[Data from a collection]

━━━━

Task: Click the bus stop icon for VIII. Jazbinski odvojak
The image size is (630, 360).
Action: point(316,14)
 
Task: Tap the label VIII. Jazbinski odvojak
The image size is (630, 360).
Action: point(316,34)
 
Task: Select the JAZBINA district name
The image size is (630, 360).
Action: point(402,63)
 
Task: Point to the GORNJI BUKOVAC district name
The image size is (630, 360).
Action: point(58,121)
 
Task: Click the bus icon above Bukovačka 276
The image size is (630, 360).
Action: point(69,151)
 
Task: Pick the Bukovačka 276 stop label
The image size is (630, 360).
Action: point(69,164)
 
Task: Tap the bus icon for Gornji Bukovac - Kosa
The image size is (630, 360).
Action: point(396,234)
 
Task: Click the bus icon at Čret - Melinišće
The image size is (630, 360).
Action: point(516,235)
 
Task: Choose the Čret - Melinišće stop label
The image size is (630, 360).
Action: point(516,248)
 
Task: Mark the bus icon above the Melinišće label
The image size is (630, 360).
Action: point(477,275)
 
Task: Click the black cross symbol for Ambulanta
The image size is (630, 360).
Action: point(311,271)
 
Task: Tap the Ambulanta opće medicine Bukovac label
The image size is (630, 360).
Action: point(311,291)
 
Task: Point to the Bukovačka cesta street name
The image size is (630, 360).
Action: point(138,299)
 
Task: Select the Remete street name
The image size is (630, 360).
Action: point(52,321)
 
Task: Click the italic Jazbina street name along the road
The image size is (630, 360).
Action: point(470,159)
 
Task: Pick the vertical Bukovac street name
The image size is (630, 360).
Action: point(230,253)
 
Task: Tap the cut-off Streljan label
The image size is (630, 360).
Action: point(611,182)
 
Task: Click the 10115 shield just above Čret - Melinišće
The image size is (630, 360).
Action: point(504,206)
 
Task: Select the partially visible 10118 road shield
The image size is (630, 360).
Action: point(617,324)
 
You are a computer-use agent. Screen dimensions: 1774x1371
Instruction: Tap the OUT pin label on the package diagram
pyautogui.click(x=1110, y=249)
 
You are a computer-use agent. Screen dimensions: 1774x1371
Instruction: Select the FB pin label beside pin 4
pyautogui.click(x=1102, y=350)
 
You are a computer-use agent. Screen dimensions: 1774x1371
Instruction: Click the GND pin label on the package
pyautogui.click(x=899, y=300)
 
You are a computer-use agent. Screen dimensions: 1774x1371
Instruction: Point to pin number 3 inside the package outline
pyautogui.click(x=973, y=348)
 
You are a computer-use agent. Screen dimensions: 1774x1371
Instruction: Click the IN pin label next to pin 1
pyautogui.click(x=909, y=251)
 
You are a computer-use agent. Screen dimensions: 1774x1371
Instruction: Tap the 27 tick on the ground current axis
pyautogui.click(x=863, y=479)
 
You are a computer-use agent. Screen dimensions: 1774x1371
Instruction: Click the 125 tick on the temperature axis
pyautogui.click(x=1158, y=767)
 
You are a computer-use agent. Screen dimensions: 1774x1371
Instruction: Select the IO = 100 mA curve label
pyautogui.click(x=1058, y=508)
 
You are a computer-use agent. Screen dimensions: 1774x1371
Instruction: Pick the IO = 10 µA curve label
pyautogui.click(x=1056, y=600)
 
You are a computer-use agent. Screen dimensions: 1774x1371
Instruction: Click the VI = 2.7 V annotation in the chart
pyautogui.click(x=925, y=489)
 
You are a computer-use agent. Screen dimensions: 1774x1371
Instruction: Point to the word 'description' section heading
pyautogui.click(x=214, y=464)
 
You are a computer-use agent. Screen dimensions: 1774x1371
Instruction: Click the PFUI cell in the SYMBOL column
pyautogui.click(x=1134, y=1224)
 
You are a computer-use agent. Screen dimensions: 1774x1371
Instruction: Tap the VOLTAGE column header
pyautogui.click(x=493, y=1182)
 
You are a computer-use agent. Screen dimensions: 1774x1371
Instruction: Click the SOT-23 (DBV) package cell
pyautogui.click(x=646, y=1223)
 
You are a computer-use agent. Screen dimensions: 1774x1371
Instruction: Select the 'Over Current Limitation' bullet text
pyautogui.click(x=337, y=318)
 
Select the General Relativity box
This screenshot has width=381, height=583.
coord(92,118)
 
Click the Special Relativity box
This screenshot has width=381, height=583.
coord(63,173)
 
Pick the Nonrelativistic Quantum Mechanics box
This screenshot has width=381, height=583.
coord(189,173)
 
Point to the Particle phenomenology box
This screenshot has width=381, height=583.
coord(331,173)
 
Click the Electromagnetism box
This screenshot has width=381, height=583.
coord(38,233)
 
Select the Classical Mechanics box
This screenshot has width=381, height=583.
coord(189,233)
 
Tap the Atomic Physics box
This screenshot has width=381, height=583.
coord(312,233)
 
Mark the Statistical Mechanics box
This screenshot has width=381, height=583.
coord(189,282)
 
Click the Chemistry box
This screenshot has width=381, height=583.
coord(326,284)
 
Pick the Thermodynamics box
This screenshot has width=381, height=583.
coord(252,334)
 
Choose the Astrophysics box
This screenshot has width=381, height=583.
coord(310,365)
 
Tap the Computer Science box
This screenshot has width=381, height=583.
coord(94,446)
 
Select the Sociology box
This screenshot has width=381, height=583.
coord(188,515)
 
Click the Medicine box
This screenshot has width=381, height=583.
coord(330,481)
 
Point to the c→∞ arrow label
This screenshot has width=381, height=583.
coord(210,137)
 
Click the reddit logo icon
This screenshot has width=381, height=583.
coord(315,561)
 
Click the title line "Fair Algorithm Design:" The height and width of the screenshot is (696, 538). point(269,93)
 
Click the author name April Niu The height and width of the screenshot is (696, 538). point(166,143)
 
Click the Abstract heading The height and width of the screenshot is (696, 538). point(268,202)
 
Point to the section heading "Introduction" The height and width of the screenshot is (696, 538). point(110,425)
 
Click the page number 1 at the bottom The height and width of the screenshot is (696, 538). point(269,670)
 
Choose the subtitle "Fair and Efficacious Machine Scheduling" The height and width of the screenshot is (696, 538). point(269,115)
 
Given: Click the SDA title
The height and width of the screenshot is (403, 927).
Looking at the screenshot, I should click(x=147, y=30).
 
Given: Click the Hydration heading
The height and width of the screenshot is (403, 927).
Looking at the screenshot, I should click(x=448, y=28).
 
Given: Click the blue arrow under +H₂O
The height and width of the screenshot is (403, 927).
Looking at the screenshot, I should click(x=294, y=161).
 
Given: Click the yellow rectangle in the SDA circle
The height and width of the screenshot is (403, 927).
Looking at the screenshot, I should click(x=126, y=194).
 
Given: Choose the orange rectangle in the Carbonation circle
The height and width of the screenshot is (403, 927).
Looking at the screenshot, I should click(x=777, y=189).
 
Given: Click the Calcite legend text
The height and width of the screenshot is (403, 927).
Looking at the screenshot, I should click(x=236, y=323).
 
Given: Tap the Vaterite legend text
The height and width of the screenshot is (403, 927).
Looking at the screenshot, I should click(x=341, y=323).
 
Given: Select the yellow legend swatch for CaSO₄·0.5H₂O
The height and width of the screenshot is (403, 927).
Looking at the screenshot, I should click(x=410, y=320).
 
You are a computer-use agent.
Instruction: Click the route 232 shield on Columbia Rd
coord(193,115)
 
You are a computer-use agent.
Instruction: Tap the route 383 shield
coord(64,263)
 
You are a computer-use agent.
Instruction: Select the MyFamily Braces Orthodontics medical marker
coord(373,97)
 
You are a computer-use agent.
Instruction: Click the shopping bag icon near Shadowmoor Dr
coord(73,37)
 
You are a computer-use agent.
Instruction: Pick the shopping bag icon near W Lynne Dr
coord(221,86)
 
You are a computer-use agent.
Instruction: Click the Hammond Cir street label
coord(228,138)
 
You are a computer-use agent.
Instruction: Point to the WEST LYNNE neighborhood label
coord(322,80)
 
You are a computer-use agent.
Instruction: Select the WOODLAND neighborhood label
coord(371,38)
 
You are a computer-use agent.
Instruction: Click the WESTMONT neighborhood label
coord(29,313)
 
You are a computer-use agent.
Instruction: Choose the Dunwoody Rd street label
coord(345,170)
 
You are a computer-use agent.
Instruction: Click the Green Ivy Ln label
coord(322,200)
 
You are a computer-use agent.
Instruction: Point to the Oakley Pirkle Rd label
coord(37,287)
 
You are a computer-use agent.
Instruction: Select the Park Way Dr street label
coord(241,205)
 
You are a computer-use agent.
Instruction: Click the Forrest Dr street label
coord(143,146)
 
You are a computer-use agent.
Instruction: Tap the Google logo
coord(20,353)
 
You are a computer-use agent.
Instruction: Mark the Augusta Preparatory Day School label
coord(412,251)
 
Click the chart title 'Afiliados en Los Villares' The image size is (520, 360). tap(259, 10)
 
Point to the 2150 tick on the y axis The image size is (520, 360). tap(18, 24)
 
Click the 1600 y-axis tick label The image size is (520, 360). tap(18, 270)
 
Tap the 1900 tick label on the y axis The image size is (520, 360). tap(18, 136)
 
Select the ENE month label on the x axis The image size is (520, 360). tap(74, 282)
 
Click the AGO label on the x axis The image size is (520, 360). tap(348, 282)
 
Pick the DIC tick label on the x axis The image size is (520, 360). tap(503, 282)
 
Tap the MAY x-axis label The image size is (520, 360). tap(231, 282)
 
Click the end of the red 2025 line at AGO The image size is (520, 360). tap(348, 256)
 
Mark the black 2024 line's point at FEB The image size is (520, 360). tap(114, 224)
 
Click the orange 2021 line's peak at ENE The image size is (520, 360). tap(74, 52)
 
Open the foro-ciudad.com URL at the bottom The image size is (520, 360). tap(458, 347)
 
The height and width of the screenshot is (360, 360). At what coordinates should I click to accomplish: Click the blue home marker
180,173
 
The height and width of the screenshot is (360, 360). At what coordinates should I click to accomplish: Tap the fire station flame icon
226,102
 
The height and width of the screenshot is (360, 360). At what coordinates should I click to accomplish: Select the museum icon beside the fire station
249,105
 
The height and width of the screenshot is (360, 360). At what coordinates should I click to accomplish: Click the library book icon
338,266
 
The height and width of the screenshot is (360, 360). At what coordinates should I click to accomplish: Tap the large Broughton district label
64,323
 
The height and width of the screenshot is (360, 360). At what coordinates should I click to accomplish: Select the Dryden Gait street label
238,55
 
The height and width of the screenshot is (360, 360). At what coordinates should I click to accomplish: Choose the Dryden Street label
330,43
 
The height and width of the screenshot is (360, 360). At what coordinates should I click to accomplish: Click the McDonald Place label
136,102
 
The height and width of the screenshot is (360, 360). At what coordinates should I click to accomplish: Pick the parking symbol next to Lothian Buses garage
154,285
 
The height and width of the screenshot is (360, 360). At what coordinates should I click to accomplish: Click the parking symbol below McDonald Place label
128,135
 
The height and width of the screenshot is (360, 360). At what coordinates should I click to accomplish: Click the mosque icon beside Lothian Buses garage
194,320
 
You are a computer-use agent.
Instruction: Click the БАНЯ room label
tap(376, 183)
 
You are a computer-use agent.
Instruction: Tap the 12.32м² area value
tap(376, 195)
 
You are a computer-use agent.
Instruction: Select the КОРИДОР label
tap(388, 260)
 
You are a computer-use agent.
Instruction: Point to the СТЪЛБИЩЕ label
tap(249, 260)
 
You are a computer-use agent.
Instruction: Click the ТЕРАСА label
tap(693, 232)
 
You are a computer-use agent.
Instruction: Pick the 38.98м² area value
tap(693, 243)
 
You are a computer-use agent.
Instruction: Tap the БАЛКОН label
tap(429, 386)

━━━━

What you should do:
Please copy the data from its first line through the line containing "Action: point(611,182)", keeping every line unchanged.

Final answer:
Task: Click the bus stop icon for VIII. Jazbinski odvojak
The image size is (630, 360).
Action: point(316,14)
 
Task: Tap the label VIII. Jazbinski odvojak
The image size is (630, 360).
Action: point(316,34)
 
Task: Select the JAZBINA district name
The image size is (630, 360).
Action: point(402,63)
 
Task: Point to the GORNJI BUKOVAC district name
The image size is (630, 360).
Action: point(58,121)
 
Task: Click the bus icon above Bukovačka 276
The image size is (630, 360).
Action: point(69,151)
 
Task: Pick the Bukovačka 276 stop label
The image size is (630, 360).
Action: point(69,164)
 
Task: Tap the bus icon for Gornji Bukovac - Kosa
The image size is (630, 360).
Action: point(396,234)
 
Task: Click the bus icon at Čret - Melinišće
The image size is (630, 360).
Action: point(516,235)
 
Task: Choose the Čret - Melinišće stop label
The image size is (630, 360).
Action: point(516,248)
 
Task: Mark the bus icon above the Melinišće label
The image size is (630, 360).
Action: point(477,275)
 
Task: Click the black cross symbol for Ambulanta
The image size is (630, 360).
Action: point(311,271)
 
Task: Tap the Ambulanta opće medicine Bukovac label
The image size is (630, 360).
Action: point(311,291)
 
Task: Point to the Bukovačka cesta street name
The image size is (630, 360).
Action: point(138,299)
 
Task: Select the Remete street name
The image size is (630, 360).
Action: point(52,321)
 
Task: Click the italic Jazbina street name along the road
The image size is (630, 360).
Action: point(470,159)
 
Task: Pick the vertical Bukovac street name
The image size is (630, 360).
Action: point(230,253)
 
Task: Tap the cut-off Streljan label
The image size is (630, 360).
Action: point(611,182)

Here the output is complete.